WHAT IS REQUIRED ->
Could you transcribe the entries below exactly, starting at the line that contains "Task: Open the" and stopping at the last line, without any pictures?

LISTED RECORDS ->

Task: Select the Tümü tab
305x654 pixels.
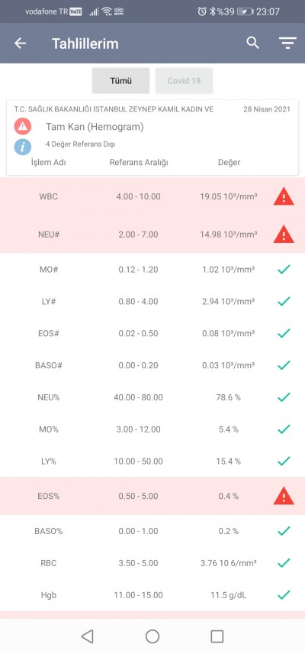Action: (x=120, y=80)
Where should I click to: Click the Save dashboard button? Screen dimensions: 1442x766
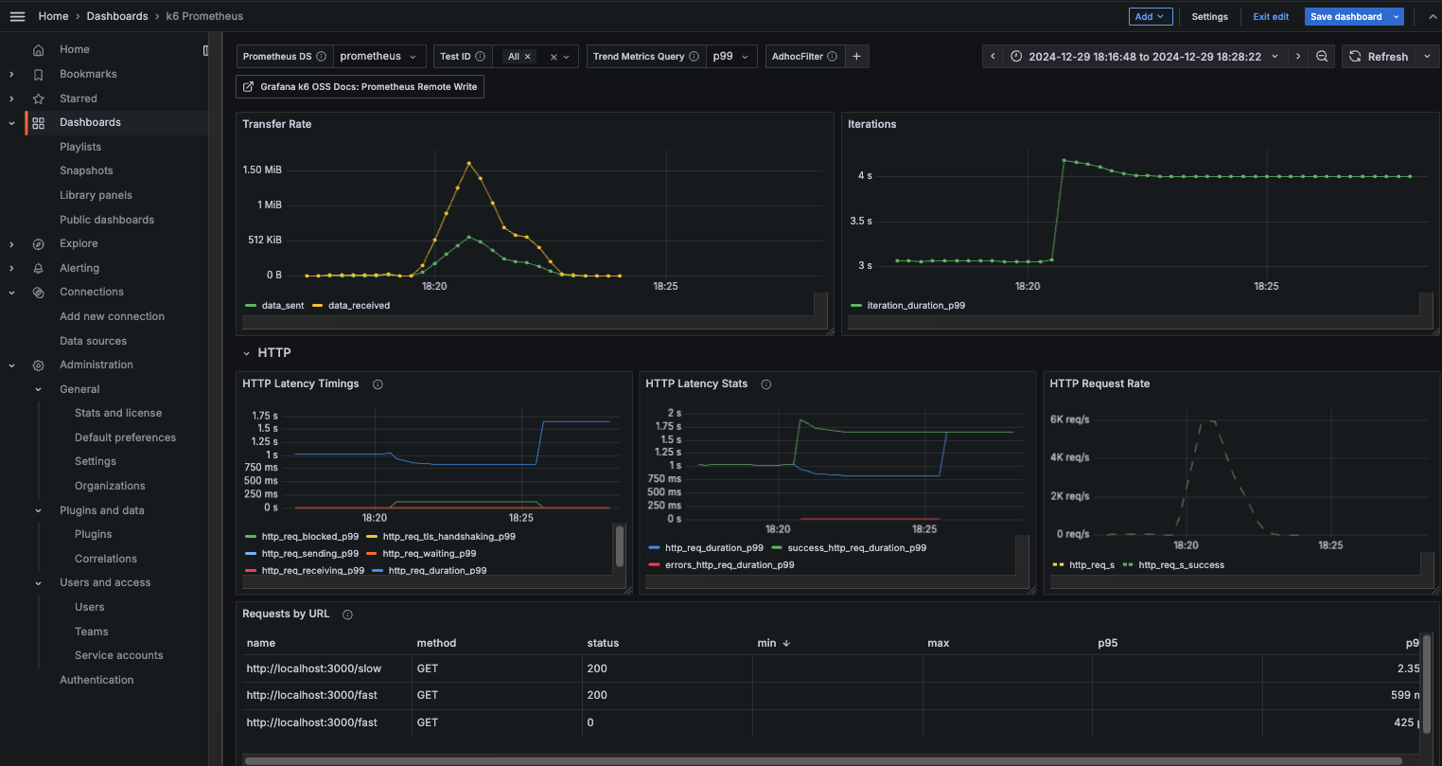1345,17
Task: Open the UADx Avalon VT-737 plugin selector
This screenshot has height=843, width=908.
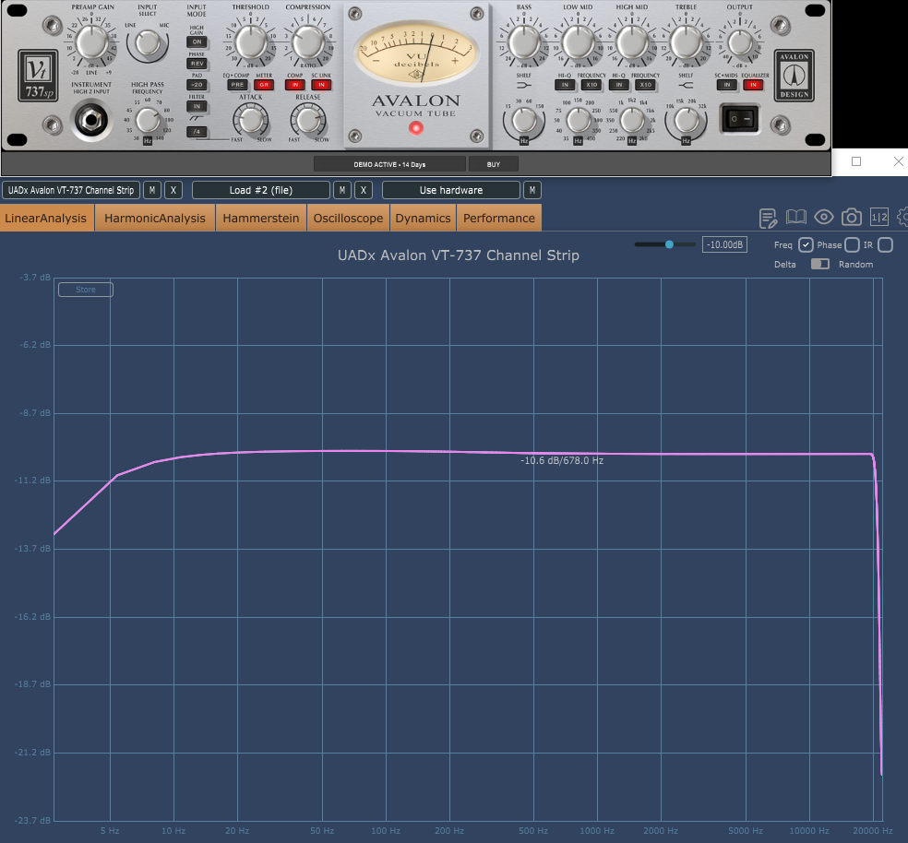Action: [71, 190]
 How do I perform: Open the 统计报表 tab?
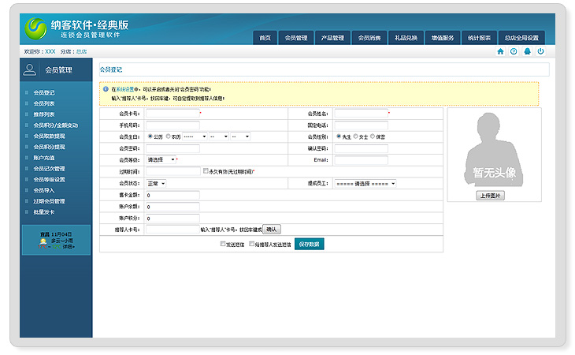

RESULT OF THIS EXERCISE ->
Task: Open the UADx Avalon VT-737 plugin selector
This screenshot has height=843, width=908.
Action: [71, 190]
 How do I perform: Open the 统计报表 tab?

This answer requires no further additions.